My dh roasted the turkey. He makes a lovely, moist turkey, and wonderful stuffing. The very first year we were married, he roasted the Thanksgiving turkey: wouldn’t let me near the thing, novice that I was. Abundant gravy cannot make up for dried out and tasteless turkey. That is the price he has since paid for perfection: I have only roasted turkey a few times since. And never on Thanksgiving.
I make gravy, and pies, and potato rolls, and various other sides depending on the year. Yesterday’s gravy was a little thin; it was my first year thickening with cornstarch instead of flour, and I have to get the hang of it. Where was I?

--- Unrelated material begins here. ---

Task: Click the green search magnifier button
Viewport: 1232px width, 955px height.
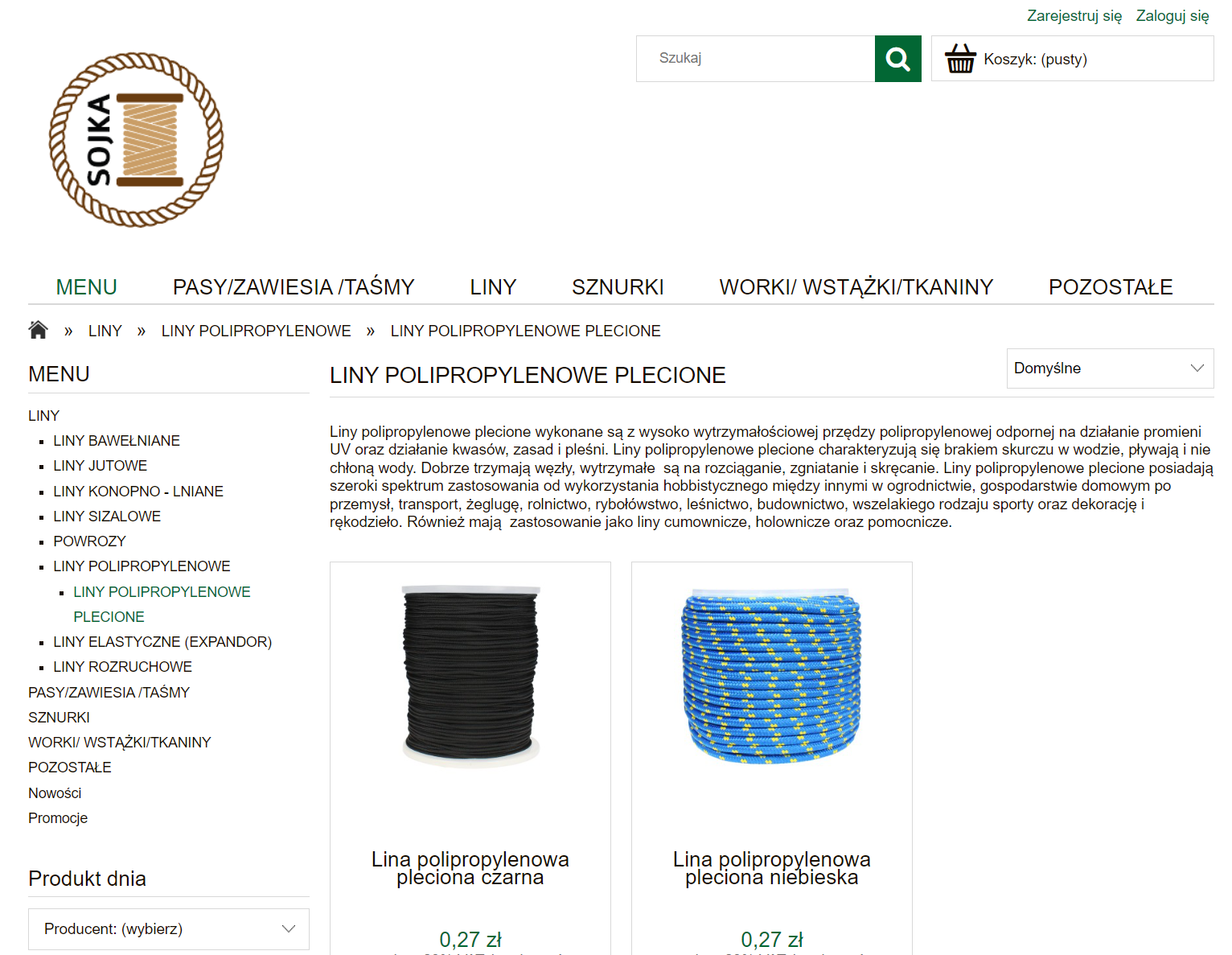Action: tap(897, 59)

Oh, so my husband and I packed up our turkeys and stuffing and pies and things and headed to my sister’s
early, so we could get the turkeys in the oven. Over the course of the morning, family kept arriving with their contributions, until by 2:00 pm, everything was done and we were saying grace in a big circle around the kitchen island. Which brings me to my discontents.
Everyone was there but for my youngest daughter. She is out of state right now, and since the Lord has been telling me to let her go for some time now, and I have been diligently trying to obey Him on that since, I thought I would be okay. And I held it together yesterday in front of the family. But this morning I couldn’t stop crying, I am missing her so bad. It was the first Thanksgiving since she was born that we haven’t been together.

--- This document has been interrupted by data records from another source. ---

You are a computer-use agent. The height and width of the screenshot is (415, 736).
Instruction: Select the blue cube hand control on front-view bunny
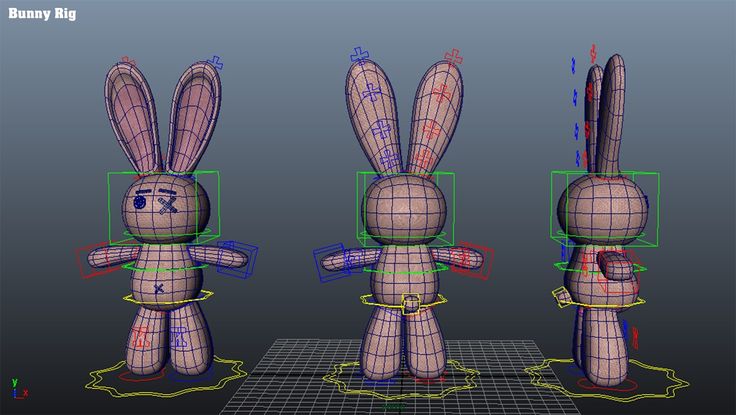click(240, 257)
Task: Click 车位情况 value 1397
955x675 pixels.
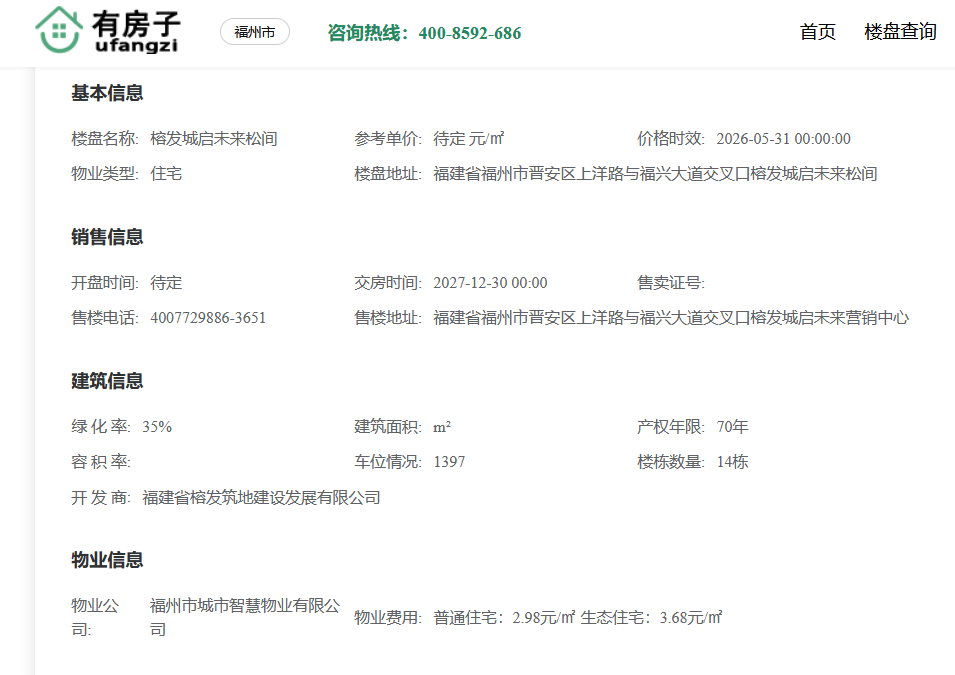Action: (449, 462)
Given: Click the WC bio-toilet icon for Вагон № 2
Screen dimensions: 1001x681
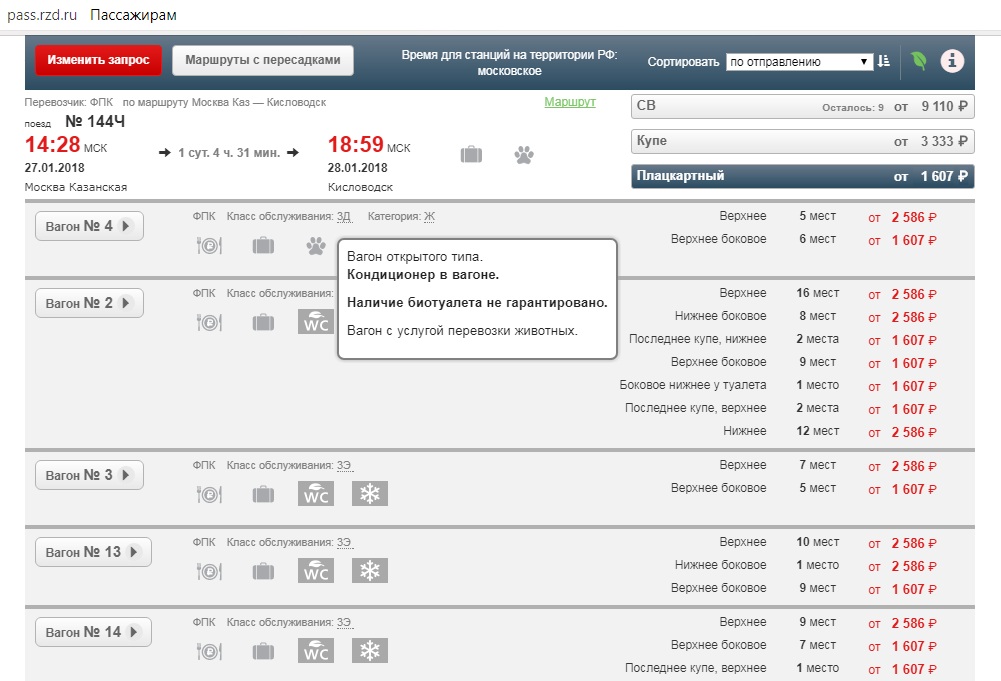Looking at the screenshot, I should pyautogui.click(x=316, y=322).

It has been hard for me letting my children go, now that they are all grown. This is the day you work for from the time they are born, sacrificing, raising them up right, and providing them a superior education, why? So they can go out on their own, so they can leave you. When my oldest daughter was married, I cried for six months afterward. Not that I wasn’t happy for her, but I missed her so much. When she was still living at home, we used to sit on my bed every day and talk about whatever was going on, and then life changed, and things weren’t the same anymore. I grieved, I have been grieving, for the life I have known since my oldest was born some 23 years ago, but which is no longer.
And then on top of the grief, there has been the trouble. “Many are the afflictions of the righteous,” the psalmist promises, and that has turned out to be true in our case. So I was sipping my tea, and thinking about my discontents: my daughter gone from home, and our troubles of the past few years, many of which are not yet resolved, when the Lord interrupted my pity party.
Finally, brethren, whatever things are true, whatever things are noble, whatever things are just, whatever things are pure, whatever things are lovely, whatever things are of good report, if there is any virtue and if there is anything praiseworthy–meditate on these things. Phi 4:8
I could have dwelt on all the family that I was together with yesterday — instead of the one I wasn’t with. I could have dwelt on the Lord’s many blessings over the past few years, including Zane, instead of the world’s many afflictions. Perspective. No matter how bad things get, there is always something for which to give thanks. And even if, in the midst of affliction, we cannot think of a blessing for which to give thanks, there is the rest of that verse I quoted above:
Many are the afflictions of the righteous, but the Lord delivers him out of them all. Psa 34:19
Future deliverance! One day I will no longer dwell in this world or be subject to its afflictions, and my daughter, who I am missing today, will be with me forever, never to be separated again. Never to be separated again! And then the sorrows of this world will seem so insignificant, so fleeting, and so distant. For this I give You deep and sincere thanks, O Lord.